Fifth Element

The blue area represents former Fort Ord land within Del Rey Oaks’ boundaries. The city is proposing to rezone the portion with crosshatch marks – 250 acres – for residential use.

Like every other city locally, Del Rey Oaks is hustling to complete a draft of its housing element by a mid-December deadline from the state. It’s the state’s sixth cycle of a process to meet its housing goals.
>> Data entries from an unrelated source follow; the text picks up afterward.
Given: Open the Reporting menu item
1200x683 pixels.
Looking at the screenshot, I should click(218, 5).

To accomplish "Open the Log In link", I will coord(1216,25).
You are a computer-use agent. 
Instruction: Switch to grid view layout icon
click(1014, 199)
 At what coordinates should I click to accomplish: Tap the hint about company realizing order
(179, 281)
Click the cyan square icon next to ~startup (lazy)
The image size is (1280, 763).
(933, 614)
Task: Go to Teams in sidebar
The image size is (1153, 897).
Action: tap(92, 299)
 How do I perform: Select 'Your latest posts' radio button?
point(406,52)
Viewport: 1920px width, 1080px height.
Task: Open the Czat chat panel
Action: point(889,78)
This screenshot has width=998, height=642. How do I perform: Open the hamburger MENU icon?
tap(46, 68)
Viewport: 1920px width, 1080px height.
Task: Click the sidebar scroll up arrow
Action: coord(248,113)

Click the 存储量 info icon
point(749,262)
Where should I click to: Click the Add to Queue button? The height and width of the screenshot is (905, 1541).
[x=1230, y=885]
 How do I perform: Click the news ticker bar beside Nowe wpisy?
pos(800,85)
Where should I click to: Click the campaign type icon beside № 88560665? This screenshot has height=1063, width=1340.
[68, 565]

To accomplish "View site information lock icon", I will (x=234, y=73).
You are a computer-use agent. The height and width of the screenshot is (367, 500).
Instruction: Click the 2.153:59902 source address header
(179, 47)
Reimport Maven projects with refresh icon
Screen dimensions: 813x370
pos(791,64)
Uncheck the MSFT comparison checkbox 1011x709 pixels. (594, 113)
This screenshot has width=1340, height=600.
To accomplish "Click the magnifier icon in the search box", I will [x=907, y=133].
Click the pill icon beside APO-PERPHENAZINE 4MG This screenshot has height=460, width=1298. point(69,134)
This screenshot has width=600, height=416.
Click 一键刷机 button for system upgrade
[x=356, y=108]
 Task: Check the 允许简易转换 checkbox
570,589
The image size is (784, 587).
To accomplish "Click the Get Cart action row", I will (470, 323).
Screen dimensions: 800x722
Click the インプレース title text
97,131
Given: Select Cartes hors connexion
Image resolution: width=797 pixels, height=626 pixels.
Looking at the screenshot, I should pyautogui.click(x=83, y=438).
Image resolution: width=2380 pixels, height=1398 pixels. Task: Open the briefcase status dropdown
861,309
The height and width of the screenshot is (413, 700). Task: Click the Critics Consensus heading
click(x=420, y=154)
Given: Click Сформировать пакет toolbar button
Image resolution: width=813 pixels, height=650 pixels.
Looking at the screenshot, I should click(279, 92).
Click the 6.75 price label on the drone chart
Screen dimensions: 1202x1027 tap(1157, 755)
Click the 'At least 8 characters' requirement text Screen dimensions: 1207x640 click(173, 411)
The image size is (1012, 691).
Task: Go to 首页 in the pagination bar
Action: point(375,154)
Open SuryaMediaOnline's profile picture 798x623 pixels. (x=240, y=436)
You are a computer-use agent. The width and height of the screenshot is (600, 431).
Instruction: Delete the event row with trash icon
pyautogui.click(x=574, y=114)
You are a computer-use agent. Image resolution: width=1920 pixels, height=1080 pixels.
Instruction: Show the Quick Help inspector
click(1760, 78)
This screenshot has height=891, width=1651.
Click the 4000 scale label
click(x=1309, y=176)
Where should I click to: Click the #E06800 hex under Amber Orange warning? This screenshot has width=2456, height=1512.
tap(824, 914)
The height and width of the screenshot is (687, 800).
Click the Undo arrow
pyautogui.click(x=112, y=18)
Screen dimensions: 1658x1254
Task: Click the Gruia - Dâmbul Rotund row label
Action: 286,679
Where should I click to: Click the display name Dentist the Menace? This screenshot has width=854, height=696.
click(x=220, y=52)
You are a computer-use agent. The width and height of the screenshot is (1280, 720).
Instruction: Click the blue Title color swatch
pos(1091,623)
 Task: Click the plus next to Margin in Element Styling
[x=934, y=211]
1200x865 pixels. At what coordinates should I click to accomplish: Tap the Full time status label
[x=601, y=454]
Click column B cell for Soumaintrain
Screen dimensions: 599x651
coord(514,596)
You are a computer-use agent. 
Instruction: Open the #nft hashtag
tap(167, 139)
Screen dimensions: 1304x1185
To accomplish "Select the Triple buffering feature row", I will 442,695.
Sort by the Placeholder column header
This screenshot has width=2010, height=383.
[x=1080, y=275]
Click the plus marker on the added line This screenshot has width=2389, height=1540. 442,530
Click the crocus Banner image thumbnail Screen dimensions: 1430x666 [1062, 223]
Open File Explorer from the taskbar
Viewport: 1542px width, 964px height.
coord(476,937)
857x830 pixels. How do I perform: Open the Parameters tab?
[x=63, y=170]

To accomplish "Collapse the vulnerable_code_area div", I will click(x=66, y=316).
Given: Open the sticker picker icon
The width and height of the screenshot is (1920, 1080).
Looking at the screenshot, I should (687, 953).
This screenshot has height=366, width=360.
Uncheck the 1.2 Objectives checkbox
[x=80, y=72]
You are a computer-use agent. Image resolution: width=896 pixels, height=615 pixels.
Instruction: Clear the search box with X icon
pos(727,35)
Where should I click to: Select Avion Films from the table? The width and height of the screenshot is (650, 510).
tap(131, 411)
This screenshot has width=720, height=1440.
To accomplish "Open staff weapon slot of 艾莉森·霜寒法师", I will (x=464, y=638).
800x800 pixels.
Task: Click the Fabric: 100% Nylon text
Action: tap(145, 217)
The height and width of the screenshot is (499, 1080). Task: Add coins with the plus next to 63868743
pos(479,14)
But unlike other cities, Del Rey Oaks still hasn’t completed its fifth cycle update, which the Planning Commission will consider approving Oct. 11, after the Weekly’s deadline. (City Council is set to vote on it on Oct. 18.)

This comes after Del Rey Oaks City Council initially approved the document on Dec. 17, 2019 to meet the state’s Dec. 31 deadline that year; also on Dec. 31, land use nonprofit Landwatch sued Del Rey Oaks, contending that the plan lacked sufficient analysis of water supply, as required by state law, for the land that the city would rezone for housing.

In a March 2020 letter to Del Rey Oaks – just as Covid was coming to the fore – the state Department of Housing and Community Development agreed with Landwatch’s comments, and told Del Rey Oaks to go back to the drawing board; Landwatch dropped its lawsuit a few months later.

In the final environmental impact report for the fifth cycle update, water supply concerns are addressed with a master response that says, essentially, that residential uses on the city’s former Fort Ord land – currently zoned for commercial use – would require less water than was envisioned (golf course, resort hotel, etc.) in the city’s general plan and the Fort Ord Base Reuse Plan, both of which were adopted in 1997 and have approved EIRs.

Jurisdictions are required by the state to prepare housing elements every eight years, laying out where housing units could be built based on population projections.